Irène Dubœuf, Palpable en un baiser
Ces vers d’Irène Dubœuf sont d’une extrême élégance, avec un sens aigu de l’émotion et de la nature, dans une étroite union entre matériel et immatériel :
En retrait du monde
dans des jours indociles
que rien ne vient éteindre
pas même la nuit
chaque chose se mesure à sa lenteur.
Irène Dubœuf, Palpable en un baiser, Éditions du Cygne, 2023, 60 pages - 10,00 €.
Les trames du sensible et du mental se fondent dans des images fluides, mouvantes et contrastées prenant naissance dans la méditation et le souvenir, dans la thématique de la présence et de l’abandon, de la présence dans l’abandon.
Dans l’oratoire secret
du poème
l’air brûle en silence
pas à pas
j’écris
au plus près de toi.Sais-tu que la peau des mots
frissonne sous mes doigts ?
La matière même de l’amour, qui apparaît en filigrane, prend une dimension métaphysique : entre visible et invisible, possession et dépossession, être et néant, caractéristique de la tradition littéraire du pays d’appartenance.
Dans nos montagnes
le printemps ne fleurit qu’en été
les jours passent
enveloppant le temps de pétales de roses.Ici on a passé un pacte avec la terre.

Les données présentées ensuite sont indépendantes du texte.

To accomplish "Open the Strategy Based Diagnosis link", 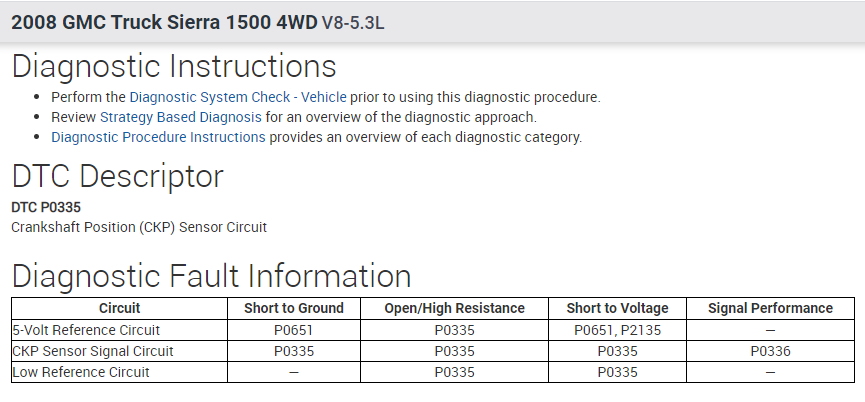I will (180, 117).
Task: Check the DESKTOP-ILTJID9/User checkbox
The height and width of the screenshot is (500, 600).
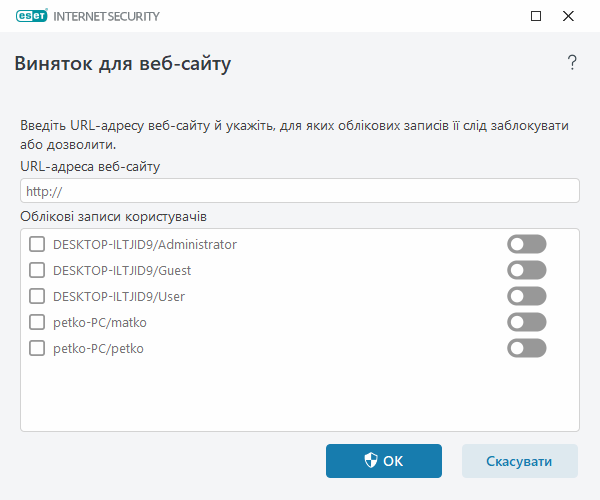Action: click(x=37, y=296)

En échange, elle laisse entrevoir
le visage des choses.
À la matérialité de ce qui est terrestre vient s’unir le souffle ardant du silence, comme un renouveau rilkien, des choses et de l’humain au sein même des images. De même apparaît clairement l’usage des temporalités, lesquelles, dans leur stratification, confèrent un caractère d’absolu à la pérennité des affects, une pérennité qui prend vie dans la dimension charnelle de l’image, écho, comme chez Hölderlin et chez Rilke, de la poésie comme un « dire-vrai » et le fondement de la réalité, s’opposant à la stérilité du snobisme et des on-dit. Et enfin "Vivre" :
Substantiel, le rêve,
diaphane et léger comme la brume
au bord des fleuves
dans les mains de l’hiver,
car rêver
c’est vivre sans rien posséder
aimer
dans la clameur du silence.
Traduction de l’italien par Irène Dubœuf.